(What you are asked to do) Look in the data below for the line that contains "Viewport: 1050px width, 781px height.". Copy that line and the remaining lines exactly.

-.-.-

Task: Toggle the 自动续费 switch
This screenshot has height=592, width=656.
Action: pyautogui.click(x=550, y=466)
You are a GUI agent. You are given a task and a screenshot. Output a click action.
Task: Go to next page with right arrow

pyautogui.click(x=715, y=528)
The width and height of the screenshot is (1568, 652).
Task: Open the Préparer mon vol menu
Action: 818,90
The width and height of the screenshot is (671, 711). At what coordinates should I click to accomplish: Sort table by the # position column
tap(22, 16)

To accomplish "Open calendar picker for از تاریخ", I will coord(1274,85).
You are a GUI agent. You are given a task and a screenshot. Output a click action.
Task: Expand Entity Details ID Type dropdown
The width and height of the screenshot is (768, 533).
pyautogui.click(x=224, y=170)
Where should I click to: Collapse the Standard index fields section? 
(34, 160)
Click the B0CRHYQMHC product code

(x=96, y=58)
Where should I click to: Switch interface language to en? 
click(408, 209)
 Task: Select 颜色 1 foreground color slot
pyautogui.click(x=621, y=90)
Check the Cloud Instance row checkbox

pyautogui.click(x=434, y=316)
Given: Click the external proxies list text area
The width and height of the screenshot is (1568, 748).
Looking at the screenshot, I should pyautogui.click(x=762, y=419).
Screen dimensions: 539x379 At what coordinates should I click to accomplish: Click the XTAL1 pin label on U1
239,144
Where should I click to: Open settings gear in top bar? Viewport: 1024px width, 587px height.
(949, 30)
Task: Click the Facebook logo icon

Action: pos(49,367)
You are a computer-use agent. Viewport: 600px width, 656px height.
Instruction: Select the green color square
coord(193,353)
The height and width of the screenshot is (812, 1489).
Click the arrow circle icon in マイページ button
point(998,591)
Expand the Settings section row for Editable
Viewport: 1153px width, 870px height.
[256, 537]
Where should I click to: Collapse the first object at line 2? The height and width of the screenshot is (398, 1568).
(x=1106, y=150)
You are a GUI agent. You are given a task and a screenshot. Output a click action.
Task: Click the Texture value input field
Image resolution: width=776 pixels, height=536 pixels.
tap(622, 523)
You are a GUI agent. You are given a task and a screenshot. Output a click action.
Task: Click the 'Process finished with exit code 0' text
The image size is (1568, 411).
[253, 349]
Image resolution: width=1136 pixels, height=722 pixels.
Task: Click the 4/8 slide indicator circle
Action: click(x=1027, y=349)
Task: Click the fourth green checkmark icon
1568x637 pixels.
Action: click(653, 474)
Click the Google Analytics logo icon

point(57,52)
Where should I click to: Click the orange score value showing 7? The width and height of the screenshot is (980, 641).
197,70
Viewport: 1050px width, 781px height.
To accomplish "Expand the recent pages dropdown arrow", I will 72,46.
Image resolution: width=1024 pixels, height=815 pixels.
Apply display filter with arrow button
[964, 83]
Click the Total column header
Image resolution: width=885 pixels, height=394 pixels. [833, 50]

-.-.-

(Result of this task)
Viewport: 1050px width, 781px height.
To accomplish "Expand the recent pages dropdown arrow", I will 72,46.
Image resolution: width=1024 pixels, height=815 pixels.
Apply display filter with arrow button
[964, 83]
Click the Total column header
Image resolution: width=885 pixels, height=394 pixels. [833, 50]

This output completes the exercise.